Emily Hilda Young (21 March 1880 – 8 August 1949) was an English novelist, children's writer and mountaineer. She was also a supporter of the women's suffrage movement.

LifeEdit

E. H. Young was a strong-selling novelist, born in Whitley, Northumberland, to Frances Jane Young and William Michael Young, a shipbroker.[1] She was the sister of actress Gladys Young. Young attended Gateshead Secondary School and later Penrhos College, Colwyn Bay. In 1902, at the age of 22, she married John Arthur Helton Daniell, a solicitor from Bristol, and moved with him to the fashionable neighbourhood of Clifton.

Here Young developed an interest in classical and modern philosophy. She became a supporter of the women's suffrage movement, and started publishing novels. She also began a lifelong affair with Ralph Henderson, a schoolteacher and friend of her husband.
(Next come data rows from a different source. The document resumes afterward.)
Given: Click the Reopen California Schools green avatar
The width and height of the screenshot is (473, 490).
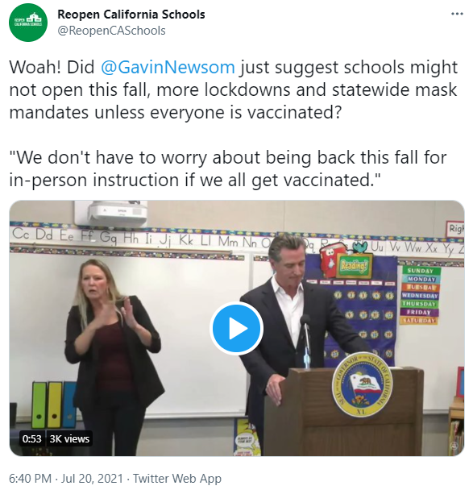Looking at the screenshot, I should (x=28, y=23).
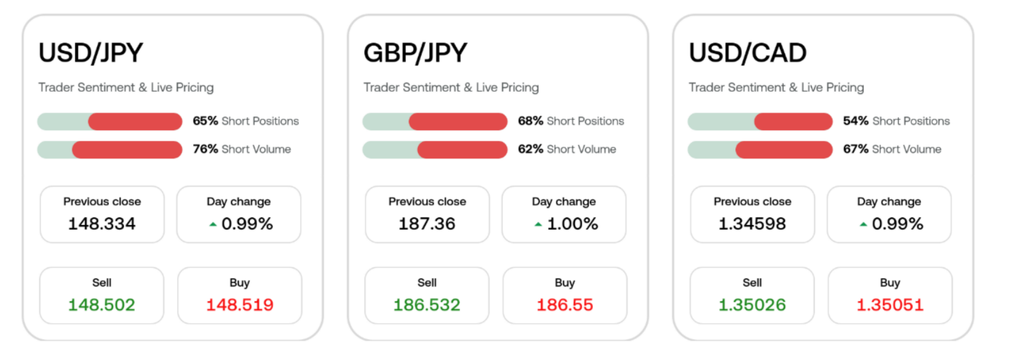Click the USD/CAD Sell price 1.35026
Image resolution: width=1009 pixels, height=361 pixels.
click(x=752, y=305)
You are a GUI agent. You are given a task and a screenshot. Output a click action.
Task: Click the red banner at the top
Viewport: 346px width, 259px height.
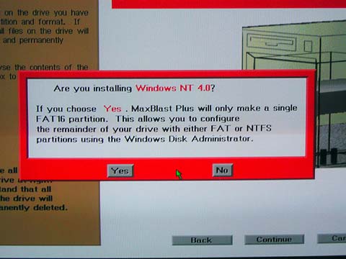pyautogui.click(x=229, y=4)
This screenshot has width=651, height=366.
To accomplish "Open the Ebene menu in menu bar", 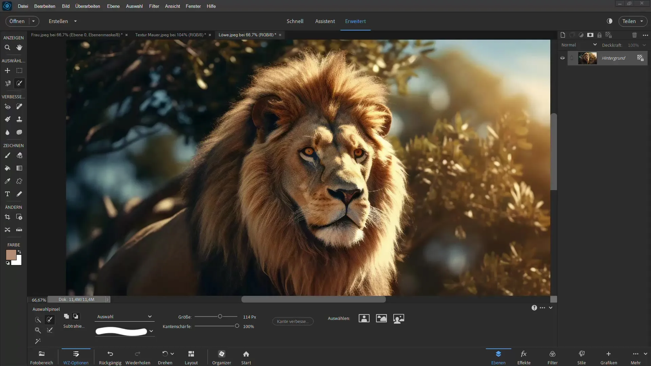I will click(114, 6).
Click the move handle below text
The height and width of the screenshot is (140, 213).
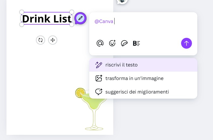point(53,40)
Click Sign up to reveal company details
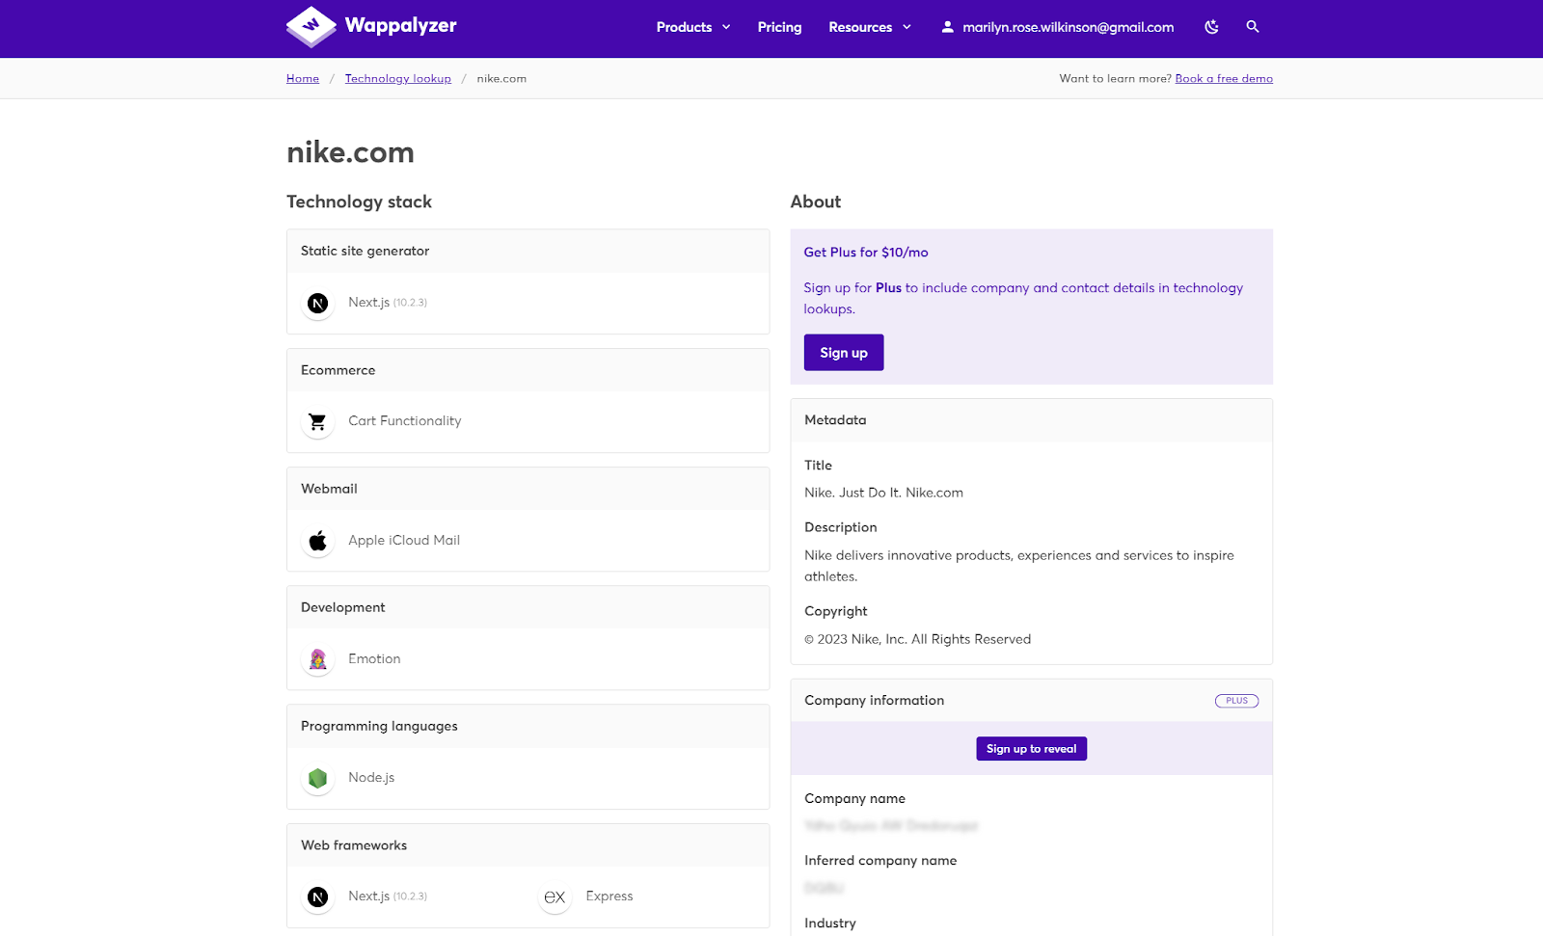The height and width of the screenshot is (936, 1543). (x=1031, y=748)
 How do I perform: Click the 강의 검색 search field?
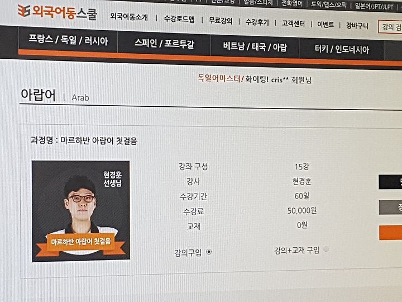[390, 27]
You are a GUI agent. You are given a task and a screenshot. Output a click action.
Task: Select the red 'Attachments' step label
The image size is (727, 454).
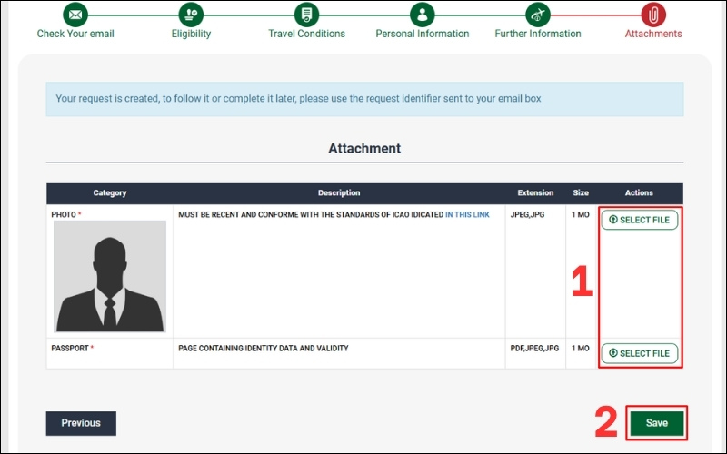(x=652, y=35)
When the First World War broke out in 1914, Young went to work, first as a stables groom and then in a munitions factory. Her husband, serving as a sergeant in the Royal Garrison Artillery, was killed on 1 July 1917, during preparations for the Third Battle of Ypres. The following year she moved to Sydenham Hill, London to join her lover, now the headmaster of Alleyn's public school, and his wife in a ménage à trois. Young became the librarian at the school, and occupied a separate flat in the Hendersons' house. She was addressed as "Mrs Daniell" to conceal their unconventional arrangement.

This change seems to have been the catalyst she needed. Seven novels followed, all based on Clifton, thinly disguised as "Upper Radstowe". The first was The Misses Mallett, published originally as The Bridge Dividing in 1922. Her 1930 novel Miss Mole won the James Tait Black Award for fiction. In the 1940s, Young also wrote books for children: Caravan Island (1940) and River Holiday (1942).

After Henderson's retirement and the death of his wife, Young moved with him to Bradford on Avon in Wiltshire. They never married. During the Second World War, she worked actively in air-raid precautions. She continued to live in Wiltshire with Henderson until her death from lung cancer in 1949.

MountaineeringEdit

Young and Henderson also shared a love of mountaineering, for which she and her sister Gladys had developed an enthusiasm in adolescence. In 1911 Young became an early member of the Fell & Rock Climbing Club, though it was in Snowdonia that she climbed most frequently.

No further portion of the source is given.